> [Aim of the exercise]: Write back each entry precisely as it is given.

(Data in this exercise begins)

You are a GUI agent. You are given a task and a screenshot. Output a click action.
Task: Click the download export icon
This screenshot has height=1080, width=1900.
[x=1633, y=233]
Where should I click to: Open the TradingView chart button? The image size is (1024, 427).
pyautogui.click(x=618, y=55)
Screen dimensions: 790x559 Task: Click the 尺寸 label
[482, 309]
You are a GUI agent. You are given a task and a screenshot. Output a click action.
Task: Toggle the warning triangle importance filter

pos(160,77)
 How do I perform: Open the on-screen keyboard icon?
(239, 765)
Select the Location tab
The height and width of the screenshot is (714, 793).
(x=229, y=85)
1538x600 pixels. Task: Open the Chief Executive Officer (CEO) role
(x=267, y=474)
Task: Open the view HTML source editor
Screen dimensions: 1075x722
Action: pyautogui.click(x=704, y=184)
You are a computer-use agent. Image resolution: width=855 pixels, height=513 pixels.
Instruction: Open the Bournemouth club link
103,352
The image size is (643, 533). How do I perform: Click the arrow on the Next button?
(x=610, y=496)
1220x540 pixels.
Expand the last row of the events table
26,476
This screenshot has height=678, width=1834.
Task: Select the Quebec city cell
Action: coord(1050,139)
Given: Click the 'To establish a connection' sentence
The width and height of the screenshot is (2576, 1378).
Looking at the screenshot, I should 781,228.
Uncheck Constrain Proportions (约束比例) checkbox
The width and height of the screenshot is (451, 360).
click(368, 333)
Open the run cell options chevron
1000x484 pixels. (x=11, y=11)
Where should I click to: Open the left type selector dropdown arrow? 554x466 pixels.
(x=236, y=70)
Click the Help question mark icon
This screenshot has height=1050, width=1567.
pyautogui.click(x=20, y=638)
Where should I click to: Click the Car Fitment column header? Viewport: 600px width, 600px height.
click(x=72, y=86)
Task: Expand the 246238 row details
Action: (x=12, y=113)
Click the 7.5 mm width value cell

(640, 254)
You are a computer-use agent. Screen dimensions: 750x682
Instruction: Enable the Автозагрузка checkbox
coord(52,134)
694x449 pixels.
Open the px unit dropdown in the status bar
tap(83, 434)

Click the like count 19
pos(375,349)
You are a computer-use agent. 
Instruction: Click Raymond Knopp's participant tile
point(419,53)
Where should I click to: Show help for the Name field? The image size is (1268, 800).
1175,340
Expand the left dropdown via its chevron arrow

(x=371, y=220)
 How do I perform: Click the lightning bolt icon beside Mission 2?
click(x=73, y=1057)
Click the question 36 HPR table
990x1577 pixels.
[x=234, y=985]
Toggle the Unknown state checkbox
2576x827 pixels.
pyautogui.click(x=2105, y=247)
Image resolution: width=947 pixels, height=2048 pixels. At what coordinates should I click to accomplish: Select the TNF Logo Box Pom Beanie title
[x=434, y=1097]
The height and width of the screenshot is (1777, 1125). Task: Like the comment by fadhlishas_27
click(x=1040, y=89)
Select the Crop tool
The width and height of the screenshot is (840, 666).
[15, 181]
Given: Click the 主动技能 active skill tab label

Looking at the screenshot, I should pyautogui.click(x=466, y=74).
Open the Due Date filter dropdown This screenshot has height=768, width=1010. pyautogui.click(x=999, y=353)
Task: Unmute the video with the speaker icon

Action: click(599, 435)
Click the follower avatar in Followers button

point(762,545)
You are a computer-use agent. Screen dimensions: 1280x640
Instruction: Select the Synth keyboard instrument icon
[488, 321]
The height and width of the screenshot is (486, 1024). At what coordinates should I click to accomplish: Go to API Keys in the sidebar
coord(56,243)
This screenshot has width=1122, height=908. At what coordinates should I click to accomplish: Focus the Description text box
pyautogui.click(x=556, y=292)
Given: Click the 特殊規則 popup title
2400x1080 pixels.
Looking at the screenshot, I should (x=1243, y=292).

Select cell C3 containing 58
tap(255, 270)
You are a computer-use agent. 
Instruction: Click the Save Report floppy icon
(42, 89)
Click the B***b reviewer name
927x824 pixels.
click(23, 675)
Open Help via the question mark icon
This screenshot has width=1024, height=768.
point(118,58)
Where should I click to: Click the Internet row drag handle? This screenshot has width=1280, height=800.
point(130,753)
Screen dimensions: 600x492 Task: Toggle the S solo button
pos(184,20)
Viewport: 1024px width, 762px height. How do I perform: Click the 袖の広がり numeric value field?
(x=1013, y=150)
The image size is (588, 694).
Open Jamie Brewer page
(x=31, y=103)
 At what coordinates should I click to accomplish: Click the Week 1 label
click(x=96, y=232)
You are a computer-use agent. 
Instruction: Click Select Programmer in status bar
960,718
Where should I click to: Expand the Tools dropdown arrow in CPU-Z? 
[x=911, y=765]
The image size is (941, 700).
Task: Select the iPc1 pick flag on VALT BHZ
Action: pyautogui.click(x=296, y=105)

(Data in this exercise ends)

> [Result of this exercise]:
You are a GUI agent. You are given a task and a screenshot. Output a click action.
Task: Click the download export icon
This screenshot has height=1080, width=1900.
[x=1633, y=233]
Where should I click to: Open the TradingView chart button? The image size is (1024, 427).
pyautogui.click(x=618, y=55)
Screen dimensions: 790x559 Task: Click the 尺寸 label
[482, 309]
You are a GUI agent. You are given a task and a screenshot. Output a click action.
Task: Toggle the warning triangle importance filter

pos(160,77)
 How do I perform: Open the on-screen keyboard icon?
(239, 765)
Select the Location tab
The height and width of the screenshot is (714, 793).
(x=229, y=85)
1538x600 pixels. Task: Open the Chief Executive Officer (CEO) role
(x=267, y=474)
Task: Open the view HTML source editor
Screen dimensions: 1075x722
Action: pyautogui.click(x=704, y=184)
You are a computer-use agent. Image resolution: width=855 pixels, height=513 pixels.
Instruction: Open the Bournemouth club link
103,352
The image size is (643, 533). How do I perform: Click the arrow on the Next button?
(x=610, y=496)
1220x540 pixels.
Expand the last row of the events table
26,476
This screenshot has height=678, width=1834.
Task: Select the Quebec city cell
Action: coord(1050,139)
Given: Click the 'To establish a connection' sentence
The width and height of the screenshot is (2576, 1378).
Looking at the screenshot, I should 781,228.
Uncheck Constrain Proportions (约束比例) checkbox
The width and height of the screenshot is (451, 360).
click(368, 333)
Open the run cell options chevron
1000x484 pixels. (x=11, y=11)
Where should I click to: Open the left type selector dropdown arrow? 554x466 pixels.
(x=236, y=70)
Click the Help question mark icon
This screenshot has height=1050, width=1567.
pyautogui.click(x=20, y=638)
Where should I click to: Click the Car Fitment column header? Viewport: 600px width, 600px height.
click(x=72, y=86)
Task: Expand the 246238 row details
Action: (x=12, y=113)
Click the 7.5 mm width value cell

(640, 254)
You are a computer-use agent. Screen dimensions: 750x682
Instruction: Enable the Автозагрузка checkbox
coord(52,134)
694x449 pixels.
Open the px unit dropdown in the status bar
tap(83, 434)

Click the like count 19
pos(375,349)
You are a computer-use agent. 
Instruction: Click Raymond Knopp's participant tile
point(419,53)
Where should I click to: Show help for the Name field? The image size is (1268, 800).
1175,340
Expand the left dropdown via its chevron arrow

(x=371, y=220)
 How do I perform: Click the lightning bolt icon beside Mission 2?
click(x=73, y=1057)
Click the question 36 HPR table
990x1577 pixels.
[x=234, y=985]
Toggle the Unknown state checkbox
2576x827 pixels.
pyautogui.click(x=2105, y=247)
Image resolution: width=947 pixels, height=2048 pixels. At what coordinates should I click to accomplish: Select the TNF Logo Box Pom Beanie title
[x=434, y=1097]
The height and width of the screenshot is (1777, 1125). Task: Like the comment by fadhlishas_27
click(x=1040, y=89)
Select the Crop tool
The width and height of the screenshot is (840, 666).
[15, 181]
Given: Click the 主动技能 active skill tab label

Looking at the screenshot, I should pyautogui.click(x=466, y=74).
Open the Due Date filter dropdown This screenshot has height=768, width=1010. pyautogui.click(x=999, y=353)
Task: Unmute the video with the speaker icon

Action: click(599, 435)
Click the follower avatar in Followers button

point(762,545)
You are a computer-use agent. Screen dimensions: 1280x640
Instruction: Select the Synth keyboard instrument icon
[488, 321]
The height and width of the screenshot is (486, 1024). At what coordinates should I click to accomplish: Go to API Keys in the sidebar
coord(56,243)
This screenshot has width=1122, height=908. At what coordinates should I click to accomplish: Focus the Description text box
pyautogui.click(x=556, y=292)
Given: Click the 特殊規則 popup title
2400x1080 pixels.
Looking at the screenshot, I should (x=1243, y=292).

Select cell C3 containing 58
tap(255, 270)
You are a computer-use agent. 
Instruction: Click the Save Report floppy icon
(42, 89)
Click the B***b reviewer name
927x824 pixels.
click(23, 675)
Open Help via the question mark icon
This screenshot has width=1024, height=768.
point(118,58)
Where should I click to: Click the Internet row drag handle? This screenshot has width=1280, height=800.
point(130,753)
Screen dimensions: 600x492 Task: Toggle the S solo button
pos(184,20)
Viewport: 1024px width, 762px height. How do I perform: Click the 袖の広がり numeric value field?
(x=1013, y=150)
The image size is (588, 694).
Open Jamie Brewer page
(x=31, y=103)
 At what coordinates should I click to accomplish: Click the Week 1 label
click(x=96, y=232)
You are a computer-use agent. 
Instruction: Click Select Programmer in status bar
960,718
Where should I click to: Expand the Tools dropdown arrow in CPU-Z? 
[x=911, y=765]
The image size is (941, 700).
Task: Select the iPc1 pick flag on VALT BHZ
Action: pyautogui.click(x=296, y=105)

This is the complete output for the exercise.